David Elliott wrote:
Hi André

André Warnier wrote on 16 November 2012 at 16:20 my time.

Tomcat is running and is able to serve up pages but only to itself.
Huh ? Care to explain what you mean here ?

I would say see below, but...

If I do wget http://localhost:8080 I get a page saved and the text looks right.
Hmm. So I guess that's what you meant above.
You can access your Tomcat application from a browser running on the same host 
as Tomcat,
right ?

Don't have a browser on that server, but wget does the job.

However if I browse from any other machine (inside subnet mask, from web) it 
return nothing but a connection error.
And what URL are you using in that case ?


Pardon my falsely-naive question above, but the way you expressed yourself in your original post was leading me to suspect that you may have tried, from another host, to use the same URL as before (http://localhost:8080).
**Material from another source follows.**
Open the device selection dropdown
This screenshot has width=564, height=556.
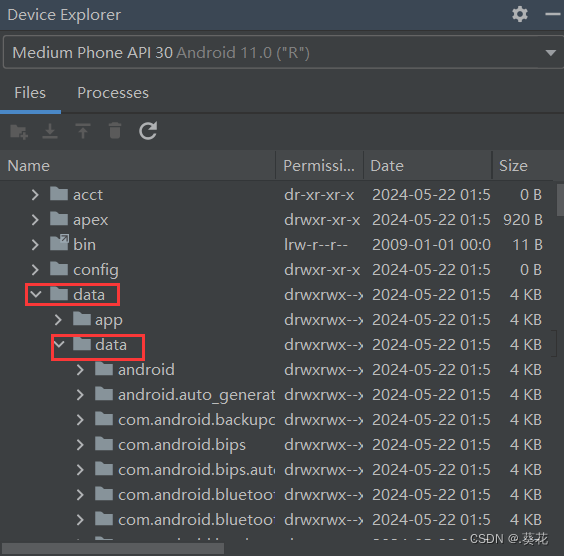click(282, 52)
That would of course have shown a very poor understanding of how things work, but nothing in your earlier communication allowed me to really exclude that case. We get all kinds here.
;-)

Various.

Ok, let's pick them apart.

http://machineName:8080
http://machimeName.local.domain:8080

If only the above did not work, then it could mean that your internal name resolving system does not work properly, and (for example) that it resolves the above names to another machine, which has nothing listening on port 8080.

But the next one tends to exclude that case.
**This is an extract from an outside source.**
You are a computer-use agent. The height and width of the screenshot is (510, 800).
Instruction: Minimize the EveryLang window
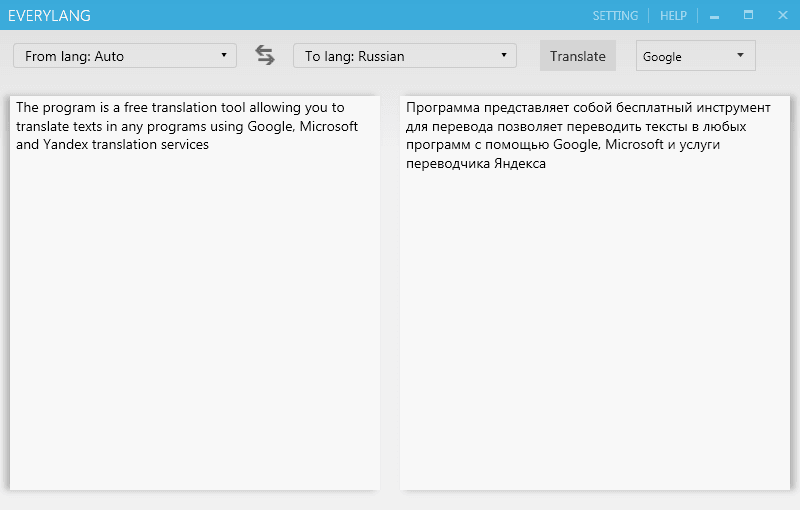(715, 16)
http://192.168.100.120:8080

Ok, not name resolving involved here, so let's assume that the internal name resolving is not the cause here (and that this is really the local IP address of your Tomcat host).

http://externalName:8080
http://externalIP:8080

So here we get a confirmation that your Tomcat host does have a public IP address, or at least that there is some kind of gateway that does. That also was not clear in your original communication, because you talked in the same line of 192.168.100.120 and a public IP (which 192.168.100.120 obviously is not).


and all with https just in case

but not then on port 8080, presumably ?



When I put all this together now, and considering that it is unlikely that between another local network host on your local network 192.168.0.0, and this one with an IP of 192.168.100.120, there would be anything "intelligent" that could block packets, I will have to concur with another poster, and suspect that it is something on your Tomcat host itself which is blocking incoming connections to port 8080, when they do not originate from the same host (127.0.0.1, localhost). And for a Linux system, iptables seems like a reasonable bet. SE-Linux enabled ? And what about /etc/hosts.(deny|allow) ? are those files present ?


This is all a bit nitpicking, I agree. What I'm trying to say, is that your initial message was so loosely-phrased and provided so little information, that it took 10 exchanges to get here. While you could have provided all this information right from the start. And have gotten better answers sooner.